→ **Direction**: Repeat verbatim the lines of the records between the line containing "Given: Click the Sync Page Timeframe button" and the line containing "tap(121, 125)", inclusive.

→ **Data**:
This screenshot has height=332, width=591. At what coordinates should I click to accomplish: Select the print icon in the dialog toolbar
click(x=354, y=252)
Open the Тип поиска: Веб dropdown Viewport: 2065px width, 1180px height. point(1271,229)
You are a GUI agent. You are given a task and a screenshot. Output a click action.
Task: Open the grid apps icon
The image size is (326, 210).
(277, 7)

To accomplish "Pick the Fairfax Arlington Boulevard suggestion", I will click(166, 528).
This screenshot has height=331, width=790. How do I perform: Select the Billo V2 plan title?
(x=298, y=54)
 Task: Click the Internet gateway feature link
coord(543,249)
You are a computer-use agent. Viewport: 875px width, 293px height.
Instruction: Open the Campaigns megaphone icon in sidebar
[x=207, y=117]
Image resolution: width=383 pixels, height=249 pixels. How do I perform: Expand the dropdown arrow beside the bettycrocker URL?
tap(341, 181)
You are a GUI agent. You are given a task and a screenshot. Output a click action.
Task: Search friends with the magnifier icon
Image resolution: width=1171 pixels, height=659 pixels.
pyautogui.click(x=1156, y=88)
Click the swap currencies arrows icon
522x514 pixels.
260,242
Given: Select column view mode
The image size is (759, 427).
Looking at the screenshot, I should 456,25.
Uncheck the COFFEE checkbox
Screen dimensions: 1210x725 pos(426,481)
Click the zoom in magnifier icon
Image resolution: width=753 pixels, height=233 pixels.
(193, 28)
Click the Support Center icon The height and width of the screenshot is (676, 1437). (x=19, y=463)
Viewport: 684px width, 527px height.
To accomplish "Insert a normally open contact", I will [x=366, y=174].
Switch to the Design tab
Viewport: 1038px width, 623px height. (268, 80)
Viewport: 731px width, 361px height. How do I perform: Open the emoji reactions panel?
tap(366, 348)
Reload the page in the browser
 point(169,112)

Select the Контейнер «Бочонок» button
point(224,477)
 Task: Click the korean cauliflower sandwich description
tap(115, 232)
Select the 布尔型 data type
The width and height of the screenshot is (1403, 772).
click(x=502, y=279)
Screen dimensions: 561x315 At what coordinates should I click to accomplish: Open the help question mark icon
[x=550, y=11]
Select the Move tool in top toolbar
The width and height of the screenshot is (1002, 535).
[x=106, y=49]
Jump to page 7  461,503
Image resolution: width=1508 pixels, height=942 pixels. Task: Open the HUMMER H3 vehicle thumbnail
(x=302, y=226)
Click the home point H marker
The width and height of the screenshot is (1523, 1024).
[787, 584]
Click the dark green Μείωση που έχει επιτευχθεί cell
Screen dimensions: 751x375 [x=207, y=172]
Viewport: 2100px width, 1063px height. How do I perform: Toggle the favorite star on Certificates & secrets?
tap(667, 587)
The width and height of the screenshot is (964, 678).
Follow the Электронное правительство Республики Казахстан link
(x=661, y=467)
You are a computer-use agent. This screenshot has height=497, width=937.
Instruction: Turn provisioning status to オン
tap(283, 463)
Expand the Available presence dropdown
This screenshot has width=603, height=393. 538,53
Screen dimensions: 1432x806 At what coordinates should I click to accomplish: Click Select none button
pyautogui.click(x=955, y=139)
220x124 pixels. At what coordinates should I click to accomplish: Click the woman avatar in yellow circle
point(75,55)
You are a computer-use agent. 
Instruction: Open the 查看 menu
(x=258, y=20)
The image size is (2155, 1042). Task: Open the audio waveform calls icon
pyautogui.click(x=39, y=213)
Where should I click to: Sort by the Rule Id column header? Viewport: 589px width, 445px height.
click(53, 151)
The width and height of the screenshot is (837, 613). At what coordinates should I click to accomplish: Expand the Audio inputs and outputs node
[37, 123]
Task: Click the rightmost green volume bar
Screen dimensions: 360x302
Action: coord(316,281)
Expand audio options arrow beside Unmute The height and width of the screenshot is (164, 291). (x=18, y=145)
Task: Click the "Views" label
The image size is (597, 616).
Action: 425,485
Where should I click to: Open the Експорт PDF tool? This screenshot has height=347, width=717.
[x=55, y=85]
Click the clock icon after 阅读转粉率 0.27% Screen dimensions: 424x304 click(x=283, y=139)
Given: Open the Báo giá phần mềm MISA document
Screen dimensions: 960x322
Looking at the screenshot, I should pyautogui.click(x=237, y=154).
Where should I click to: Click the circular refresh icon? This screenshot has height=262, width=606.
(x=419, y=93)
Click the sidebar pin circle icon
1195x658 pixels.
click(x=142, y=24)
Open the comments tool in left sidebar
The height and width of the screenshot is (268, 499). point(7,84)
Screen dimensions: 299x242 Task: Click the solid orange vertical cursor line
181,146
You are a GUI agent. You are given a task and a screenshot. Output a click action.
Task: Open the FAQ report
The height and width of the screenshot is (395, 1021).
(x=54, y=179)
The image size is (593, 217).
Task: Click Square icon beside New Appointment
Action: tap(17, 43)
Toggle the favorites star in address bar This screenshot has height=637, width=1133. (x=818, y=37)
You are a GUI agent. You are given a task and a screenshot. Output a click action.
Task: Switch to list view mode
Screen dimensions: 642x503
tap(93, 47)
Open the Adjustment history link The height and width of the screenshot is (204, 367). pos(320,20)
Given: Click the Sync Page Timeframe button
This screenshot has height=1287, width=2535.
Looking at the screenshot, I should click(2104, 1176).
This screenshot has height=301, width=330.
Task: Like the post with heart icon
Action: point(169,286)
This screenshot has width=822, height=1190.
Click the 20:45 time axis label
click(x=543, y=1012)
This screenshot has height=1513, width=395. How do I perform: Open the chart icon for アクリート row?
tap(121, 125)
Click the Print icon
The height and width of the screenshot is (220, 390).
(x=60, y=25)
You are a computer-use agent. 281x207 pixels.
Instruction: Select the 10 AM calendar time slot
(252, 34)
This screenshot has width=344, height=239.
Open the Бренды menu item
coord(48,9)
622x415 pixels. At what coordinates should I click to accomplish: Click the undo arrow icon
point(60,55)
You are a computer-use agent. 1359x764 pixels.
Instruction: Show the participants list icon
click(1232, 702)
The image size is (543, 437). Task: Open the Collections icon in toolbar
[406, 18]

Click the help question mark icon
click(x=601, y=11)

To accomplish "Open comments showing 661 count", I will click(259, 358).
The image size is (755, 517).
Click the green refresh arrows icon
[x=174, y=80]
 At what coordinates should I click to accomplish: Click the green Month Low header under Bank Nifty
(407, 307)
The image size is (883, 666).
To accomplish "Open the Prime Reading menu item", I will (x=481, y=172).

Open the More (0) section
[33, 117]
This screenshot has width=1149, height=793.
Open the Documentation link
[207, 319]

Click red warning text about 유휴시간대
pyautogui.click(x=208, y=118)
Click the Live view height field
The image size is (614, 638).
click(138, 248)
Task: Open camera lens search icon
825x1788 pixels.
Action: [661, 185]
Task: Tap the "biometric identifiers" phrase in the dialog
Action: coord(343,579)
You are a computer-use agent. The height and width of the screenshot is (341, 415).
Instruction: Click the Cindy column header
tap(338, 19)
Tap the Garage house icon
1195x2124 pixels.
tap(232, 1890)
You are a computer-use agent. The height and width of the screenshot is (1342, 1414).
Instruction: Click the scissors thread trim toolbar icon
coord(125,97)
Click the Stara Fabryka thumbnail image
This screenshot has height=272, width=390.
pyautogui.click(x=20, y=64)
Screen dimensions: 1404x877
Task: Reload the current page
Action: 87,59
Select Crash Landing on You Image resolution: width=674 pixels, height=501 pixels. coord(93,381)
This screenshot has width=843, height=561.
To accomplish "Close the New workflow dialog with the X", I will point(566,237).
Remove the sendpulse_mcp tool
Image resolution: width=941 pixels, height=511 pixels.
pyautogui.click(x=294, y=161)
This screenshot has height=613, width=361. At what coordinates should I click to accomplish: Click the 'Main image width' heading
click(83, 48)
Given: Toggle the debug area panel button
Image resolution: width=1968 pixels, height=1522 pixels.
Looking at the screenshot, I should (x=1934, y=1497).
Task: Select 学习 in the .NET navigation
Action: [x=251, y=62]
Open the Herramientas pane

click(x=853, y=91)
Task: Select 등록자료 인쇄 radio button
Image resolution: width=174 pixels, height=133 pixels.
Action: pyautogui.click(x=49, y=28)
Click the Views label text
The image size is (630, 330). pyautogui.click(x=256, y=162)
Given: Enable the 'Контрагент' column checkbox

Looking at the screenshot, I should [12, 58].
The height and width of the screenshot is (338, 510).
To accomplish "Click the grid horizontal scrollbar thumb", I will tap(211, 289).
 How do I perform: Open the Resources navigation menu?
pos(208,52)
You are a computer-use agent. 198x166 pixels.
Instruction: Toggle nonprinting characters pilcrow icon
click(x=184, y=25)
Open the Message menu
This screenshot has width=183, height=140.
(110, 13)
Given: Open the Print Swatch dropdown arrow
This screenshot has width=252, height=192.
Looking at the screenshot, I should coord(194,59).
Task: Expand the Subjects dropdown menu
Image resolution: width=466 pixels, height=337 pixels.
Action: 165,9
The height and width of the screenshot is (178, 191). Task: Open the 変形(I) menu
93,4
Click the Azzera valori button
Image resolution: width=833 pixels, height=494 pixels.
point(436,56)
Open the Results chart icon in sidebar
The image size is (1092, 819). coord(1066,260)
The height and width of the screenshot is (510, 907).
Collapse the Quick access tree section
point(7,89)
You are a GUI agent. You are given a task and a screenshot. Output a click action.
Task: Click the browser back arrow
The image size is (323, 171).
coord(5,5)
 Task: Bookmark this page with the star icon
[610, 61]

→ **Final result**:
Given: Click the Sync Page Timeframe button
This screenshot has height=1287, width=2535.
Looking at the screenshot, I should click(2104, 1176).
This screenshot has height=301, width=330.
Task: Like the post with heart icon
Action: point(169,286)
This screenshot has width=822, height=1190.
Click the 20:45 time axis label
click(x=543, y=1012)
This screenshot has height=1513, width=395. How do I perform: Open the chart icon for アクリート row?
tap(121, 125)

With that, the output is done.